Tempestade nos EUA
Acções em iô-iô nos mercados
causam perdas de US$ 7 triliões

por Deirdre Griswold [*]

O dinheiro virtual que se esfuma A ligação do sistema bancário à deliquescência de Wall Street foi finalmente trazida à luz do dia com a revelação de que o Citigroup e o J. P. Morgan Chase fizeram negócios secretos com a Enron a fim de ajudá-la a cozinhar a sua contabilidade.

Estes negócios, nos quais bancos gigantes ajudaram a encobrir perdas da Enron, não foram feitos por compaixão nem por espírito de companheirismo entre directores executivos.
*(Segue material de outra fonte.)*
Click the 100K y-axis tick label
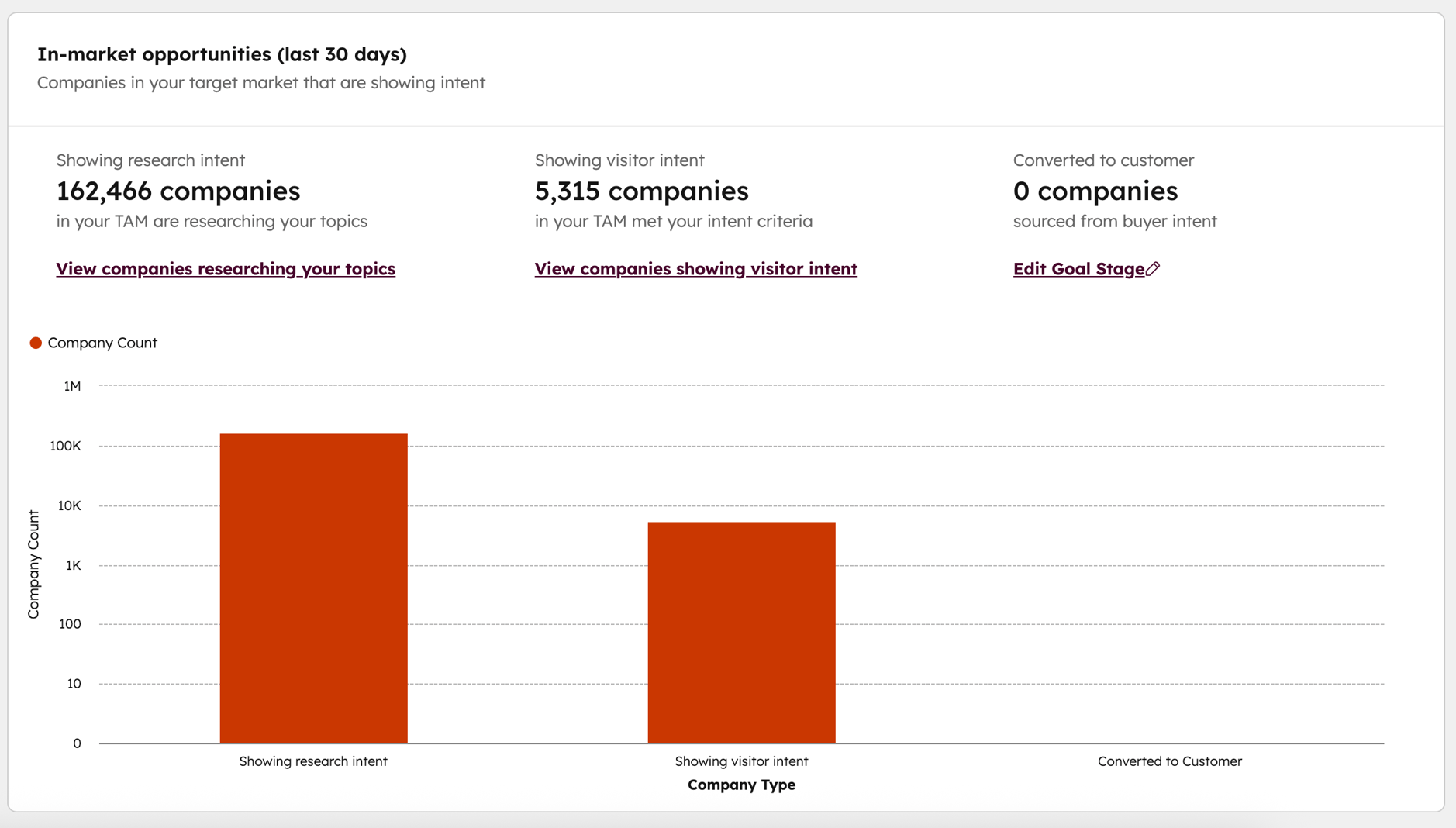pyautogui.click(x=65, y=446)
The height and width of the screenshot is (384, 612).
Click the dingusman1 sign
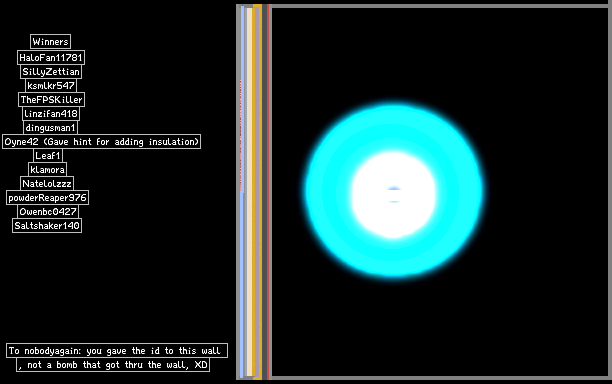pyautogui.click(x=50, y=128)
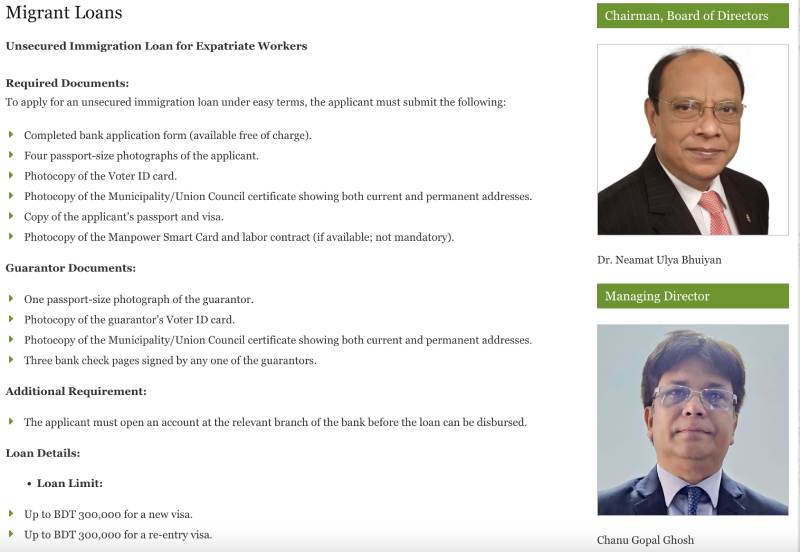Click the arrow bullet next to "Three bank check pages"

pyautogui.click(x=11, y=360)
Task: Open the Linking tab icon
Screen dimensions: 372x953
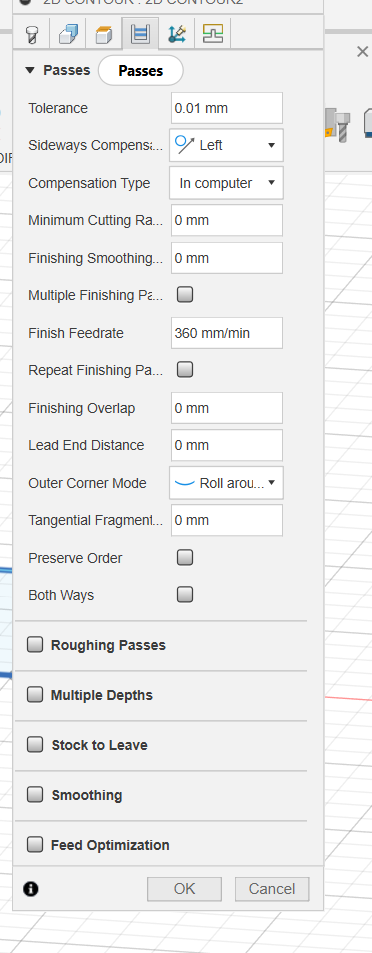Action: tap(177, 34)
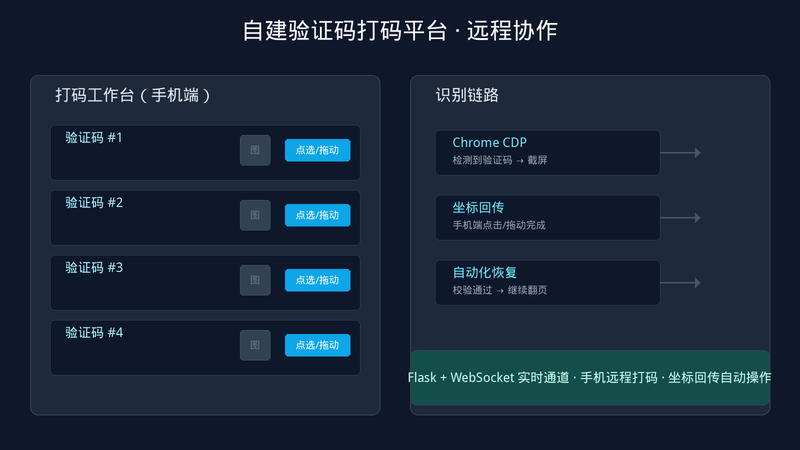Click the arrow next to Chrome CDP

point(681,153)

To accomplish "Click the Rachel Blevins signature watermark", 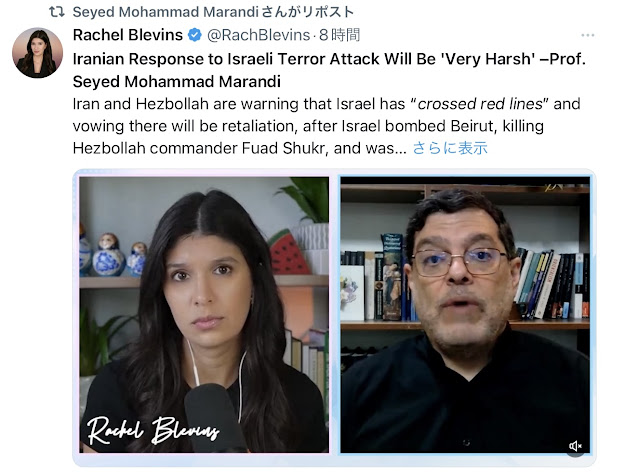I will pyautogui.click(x=153, y=430).
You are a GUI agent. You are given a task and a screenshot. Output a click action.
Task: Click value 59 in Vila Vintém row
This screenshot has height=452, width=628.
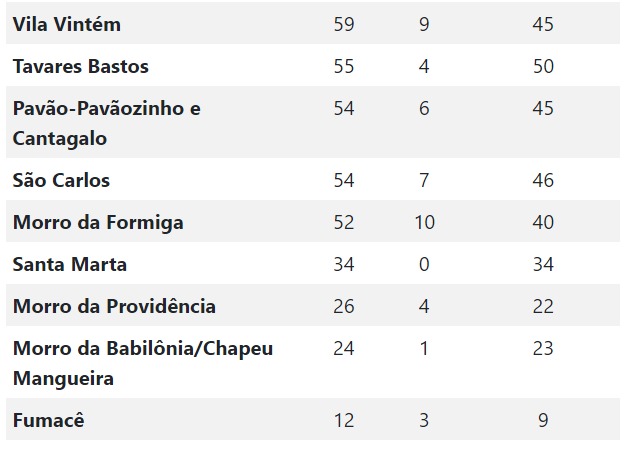[x=344, y=24]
Eles constituem a evidência de que os maiores bancos resvalaram para uma conduta criminosa a fim de manter tanto os investidores como o público afastados do conhecimento de quão instável estava a tornar-se a estrutura do capitalismo monopolista.

Será que o desastre agora a desdobrar-se em Wall Street finalizará numa cena assustadoramente familiar, o das torres gémeas do capitalismo dos EUA — os mercados de acções e os bancos — a esfarelarem-se rapidamente diante dos olhos de um público horrorizado?

US$ 7 TRILIÕES TORNAM-SE FUMAÇA

Em apenas 10 dias úteis em meados de Julho, principiando no dia em que o Presidente George W. Bush foi a Wall Street a fim de "acalmar os temores dos investidores", o Dow Jones Industrial Médio perdeu aproximadamente 1500 pontos, ou 16%. A carnificina em Nova York agora está a arrastar para baixo também os mercados globais.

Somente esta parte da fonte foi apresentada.